Die Regierung betont, dass mangelnde Überprüfungen in der Vergangenheit Sicherheitsrisiken dargestellt hätten. Daher sollen nicht nur neue Anträge gestoppt werden, sondern es findet auch eine rückwirkende Überprüfung statt. Alle bereits genehmigten Anträge von Personen, die nach dem 20. Januar 2021 aus den als Hochrisikoländer eingestuften Staaten eingereist sind, werden erneut geprüft. Dieser Schritt soll sicherstellen, dass jeder Einwanderer die strengen Sicherheitskontrollen durchläuft.
Was bedeutet die neue Regelung für Antragsteller?
Für Menschen aus den betroffenen 19 Ländern bedeutet der USA Einwanderungsstopp eine erhebliche Unsicherheit. Ihre Anträge auf Asyl, eine Green Card oder die Einbürgerung werden bis auf Weiteres nicht mehr bearbeitet. Die US-Behörden haben angekündigt, dass alle Antragsteller aus diesen Staaten einem neuen, gründlicheren Überprüfungsprozess unterzogen werden müssen, dessen Dauer und Ausgang ungewiss sind.

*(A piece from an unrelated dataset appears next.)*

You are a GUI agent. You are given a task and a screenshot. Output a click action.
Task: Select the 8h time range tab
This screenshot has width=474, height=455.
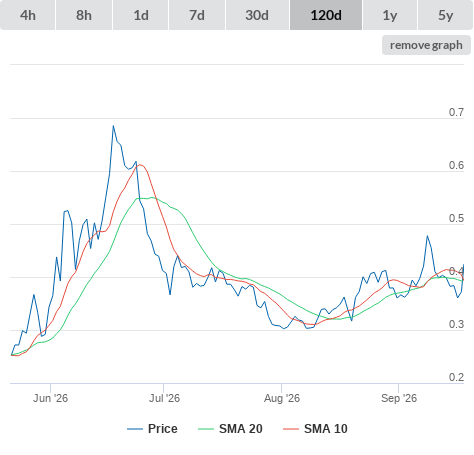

Die Entscheidung ist eine direkte Reaktion auf einen spezifischen Sicherheitsvorfall, bei dem ein 29-jähriger Afghane festgenommen wurde. Dieser Mann war im Rahmen der Evakuierungen aus Afghanistan im Jahr 2021 in die USA gekommen und sein Asylantrag wurde unter der jetzigen Regierung genehmigt. Dieser Fall dient der Regierung nun als Beispiel, um die Notwendigkeit strikterer Kontrollen zu untermauern und die Migrationspolitik weiter zu verschärfen.